Fable 18: Accipiter Columbam Insequens

Here's the next fable with a kind of running commentary that is not entirely possible within the confines of the forthcoming book from Bolchazy-Carducci. This will be Fable 18 in the book: De Accipitre Columbam Insequente. For more information Fable about this fable, see the Discussion Forum for this fable at the Aesopus Ning.
Cum Accipiter Columbam praecipiti insequeretur volatu, villam quandam ingressus, a Rustico captus est, quem blande, ut se dimitteret, obsecrabat. “Non etenim te laesi,” dixit. Cui Rusticus: “Nec haec te laeserat.”
Cum Accipiter
= As usual, we meet one of the main characters in the fable right away: the hawk.

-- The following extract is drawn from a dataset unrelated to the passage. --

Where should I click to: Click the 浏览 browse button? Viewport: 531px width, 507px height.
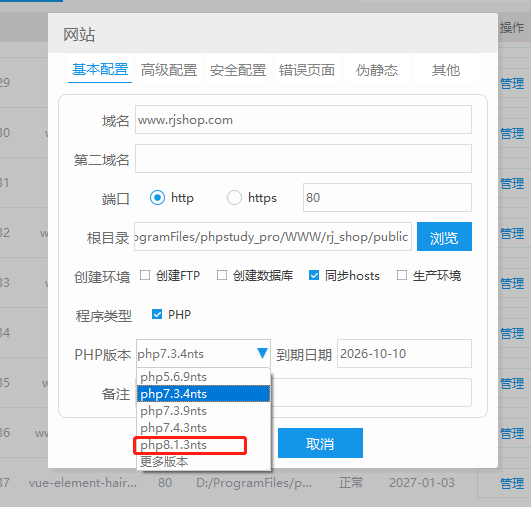[x=444, y=237]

Columbam praecipiti insequeretur volatu,
= The subjunctive, introduced by cum, gives causal background information as to why the hawk was caught; the deponent verb insequeretur is transitive and takes a direct object in the accusative. The ablative phrase wraps around the verb.

villam quandam ingressus,
= The deponent participle ingressus is transitive and takes a direct object in the accusative.

a Rustico captus est,
= Now we meet the other main character of the story: the "rustic" man, or peasant.

quem blande,
= The relative pronoun, in the accusative case, refers back to the peasant in the previous clause.

ut se dimitteret, obsecrabat
= The ut clause expresses the wish expressed by the hawk: he implored the man to let him go. The reflexive pronoun refers to the subject of the main verb, the hawk.

“Non etenim te laesi,” dixit.
= The postpositive particle is in second position, as you would expect. The hawk is speaking, and the pronoun te refers to the man who is holding the hawk captive.

Cui Rusticus:
= The referent of the relative pronoun is the hawk, with an implied verb of speaking: cui (accipitri) rusticus (inquit).

“Nec haec te laeserat.”
= The feminine pronoun refers to the dove (feminine noun). Since it is the man who is speaking, the pronoun "you" refers to the hawk he holds captive. You can replace the word nec with the words et non, if that helps to clarify the meaning for you: et haec (columba) te non laeserat.